ガンでゴローが逝った話
幕張メッセで開催されたペット博2006in東京に出展した時の話。
今回はNHKが現場から生中継で、ワンハート・ストーンを紹介してくれたこともあり、沢山の人がブースに訪れ、中には亡きペットの写真持参で来る人も多かった。その日こられた初老の男性、野上さんもそんな一人。昨年ガンで亡くなったゴローをオーダーで作って欲しいと。
1991年の1月20日の午後6:30頃、野上家の駐車場で、子犬の鳴き声がした。見るとダンボールに入れられた捨て犬が置いてあった。ゴローとの出会い。
最初は飼う予定ではなかったのだが、見捨てることもできず、まだ眼の開かない子に粉ミルクを飲ませ、育てるうちに、ゴローは野上家の正式な家族になった。「家族のなかでゴローの写真が一番多い」と言う程、ゴローは大切に大切に育てられた。
近所には沿線駅の名前になるほど大きな公園があり、毎日の散歩は何よりの楽しみ、近所の人気もので、自慢はゴローのジャンプ力。残された写真には、高い塀を乗り越えるゴローの姿が幾つもある。
そんなゴローに異変が起こる。2002年、足に腫瘍が出来た。診断はガン。すぐに処置を施したが、2004年再発、さらに2005年2月には足を切断するという大手術を受けた。
家には足に包帯を巻いて、お花畑で花飾りをしてもらったゴローの額入り写真があった。それがゴロー最後の写真だそうである。
そして2005年7月6日、運命の日が来る。「知らないうちに逝くなよ」というご主人の言葉通り、家族が見守るなかゴローは静かに、静かに息を引き取った。
幕張の会場で、見せられた写真は、切断した足に包帯を巻いたゴローの写真。「ゴローが死んで、まさか自分がこんなに落ち込むとは思わなかった』
ゴローのオーダーを作るのに、計3回、会場に足を運ばれた。ポーズ、大きさ、石の種類、彫刻の仕上げ等を打合せする。話の途中で何度も、ゴローの思いで話になる。その度に涙、涙。もちろんスタッフももらい泣き。
動物が人間を優しくさせるのか?それともこれが人間本来の優しさなのか?野上さんを見ていると、そう思う。
三回目の打合せで、ようやくオーダーの内容が決まる。
幸いポーズ(写真)は、他のモデルがあったので、そのポーズで決まり。

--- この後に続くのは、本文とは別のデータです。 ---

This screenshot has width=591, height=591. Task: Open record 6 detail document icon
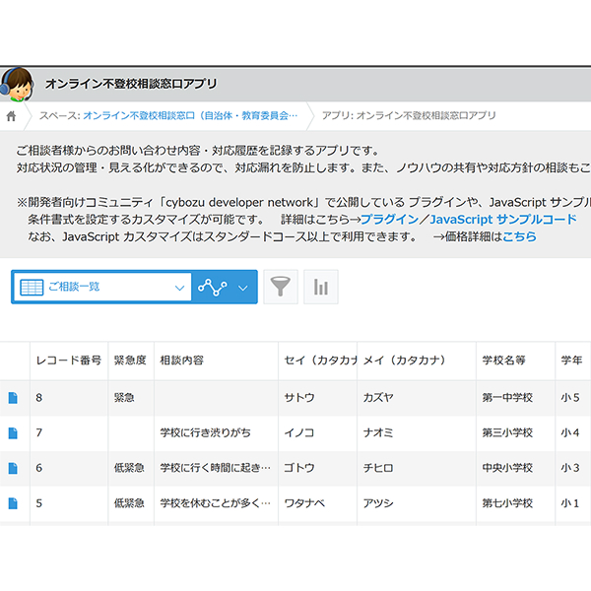(13, 468)
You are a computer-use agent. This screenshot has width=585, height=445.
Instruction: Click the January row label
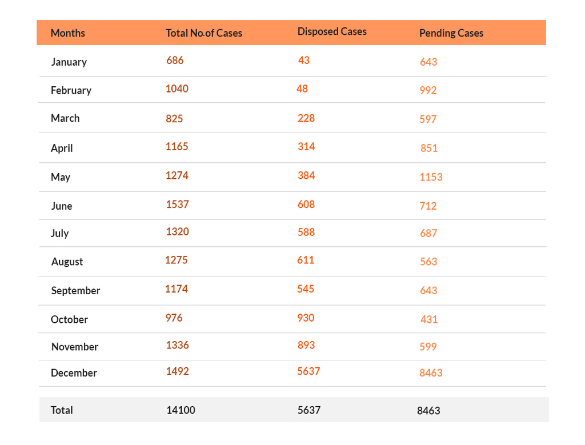69,62
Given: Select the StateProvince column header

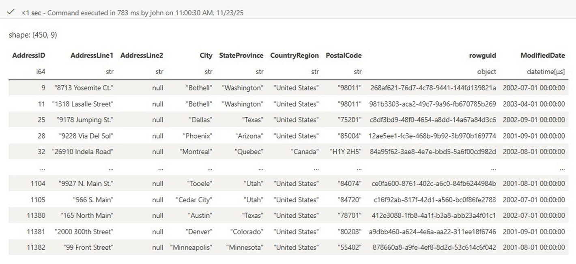Looking at the screenshot, I should tap(241, 55).
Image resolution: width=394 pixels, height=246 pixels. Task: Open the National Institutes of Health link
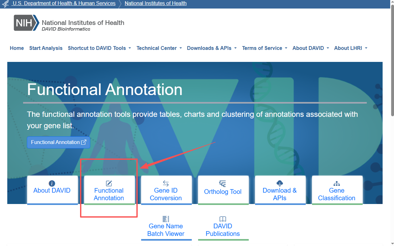tap(155, 3)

石種は毛の色に近い茶の石。大きさは一回り大きく、重量を25キロまでに押さえる。等々・・・細かい内容を確認して製作することに。
ワンハートストーンのドックモデルは、目が非常に難しい、黒い御影石をはめ込むのだが、目で表情の9割は決まる。元気な頃の姿、つまりまだ子供の表情が残る顔に仕上げる。次に足。ゴローは生前、足を切断しているから、前足の筋肉を強調した。もともとジャンプが得意なゴローだから、力強い前足。ぐっと張った胸。鼻回りの白と茶のコントラスト等々。

約一ヶ月半。ゴロ-のワンハートストーンは完成。
通常、宅配便でお送りするか、販売店からのお届けになるのだが、近くの販売店(石材店さん)に寄らなければならないこともあり、お届けすることにした。
出迎えてくれたのは、ご主人と奥様。
早速、胎内壷を空けて、ゴローの遺髪と、お二人が思いを込めて書き記された祈願文を納めた。遺骨は家の庭に既に埋められた。そして写真と花が飾ってあるテーブルの前にゴローを置いた。「お帰り」そんな声がした。新聞配達の方や、隣の奥さん、沢山の方がゴローを出迎えられた。思いで話が絶えない。

お坊さんになって二十年近くになるが、人間の葬式やお墓で、ここまで喜ばれ、感謝されたことはない。それが坊さんの当たり前なのかもしれないが、これがペットになるとメールやお手紙で感謝さえる。何とも不思議な気分になる。
ペット供養は、寺院本来の役割ではない。しかし、それがお寺や坊さんとの縁に繋がるなら、それも存在理由の一つであると考える。
「来年も来るんでしょう?」野上さんの問いに「はい。必ず」ワンハート・ストーンが結んだ不思議な縁を大切にしたいと思う。